### [Required work]
Write down exactly the lines from the one with "Tiếng Trung Cơ Bản P2 (93, 2207)" to the end of the data, first and last included, and no others.

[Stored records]
■ ■ ■ ■

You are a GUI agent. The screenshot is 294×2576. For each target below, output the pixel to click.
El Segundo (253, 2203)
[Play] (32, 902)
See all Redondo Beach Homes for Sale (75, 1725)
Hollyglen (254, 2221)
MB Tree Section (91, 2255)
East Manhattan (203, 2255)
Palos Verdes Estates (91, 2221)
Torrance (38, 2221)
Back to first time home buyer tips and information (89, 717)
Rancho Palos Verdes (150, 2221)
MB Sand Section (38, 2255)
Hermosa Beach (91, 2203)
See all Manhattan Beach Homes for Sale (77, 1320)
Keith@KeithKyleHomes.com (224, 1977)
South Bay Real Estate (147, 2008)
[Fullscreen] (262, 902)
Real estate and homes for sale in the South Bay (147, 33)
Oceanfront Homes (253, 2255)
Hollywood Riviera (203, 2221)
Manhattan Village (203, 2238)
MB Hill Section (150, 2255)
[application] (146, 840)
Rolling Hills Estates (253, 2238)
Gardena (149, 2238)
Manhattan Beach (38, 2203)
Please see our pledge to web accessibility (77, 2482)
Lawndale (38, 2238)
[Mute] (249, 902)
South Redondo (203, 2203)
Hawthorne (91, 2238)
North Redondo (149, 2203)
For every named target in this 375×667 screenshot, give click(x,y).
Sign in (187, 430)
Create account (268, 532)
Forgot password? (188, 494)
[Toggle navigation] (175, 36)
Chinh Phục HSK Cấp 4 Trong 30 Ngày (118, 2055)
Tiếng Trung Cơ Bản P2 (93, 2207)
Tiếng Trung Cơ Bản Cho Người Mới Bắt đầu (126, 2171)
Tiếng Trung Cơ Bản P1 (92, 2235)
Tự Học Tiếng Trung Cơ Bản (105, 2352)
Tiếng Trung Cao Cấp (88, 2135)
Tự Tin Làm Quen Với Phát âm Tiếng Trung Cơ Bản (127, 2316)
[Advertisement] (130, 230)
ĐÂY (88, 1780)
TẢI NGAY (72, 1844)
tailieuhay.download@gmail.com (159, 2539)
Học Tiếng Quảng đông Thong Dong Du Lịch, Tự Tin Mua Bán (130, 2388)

■ ■ ■ ■

### [Exercise output]
Tiếng Trung Cơ Bản P2 (93, 2207)
Tiếng Trung Cơ Bản Cho Người Mới Bắt đầu (126, 2171)
Tiếng Trung Cơ Bản P1 (92, 2235)
Tự Học Tiếng Trung Cơ Bản (105, 2352)
Tiếng Trung Cao Cấp (88, 2135)
Tự Tin Làm Quen Với Phát âm Tiếng Trung Cơ Bản (127, 2316)
[Advertisement] (130, 230)
ĐÂY (88, 1780)
TẢI NGAY (72, 1844)
tailieuhay.download@gmail.com (159, 2539)
Học Tiếng Quảng đông Thong Dong Du Lịch, Tự Tin Mua Bán (130, 2388)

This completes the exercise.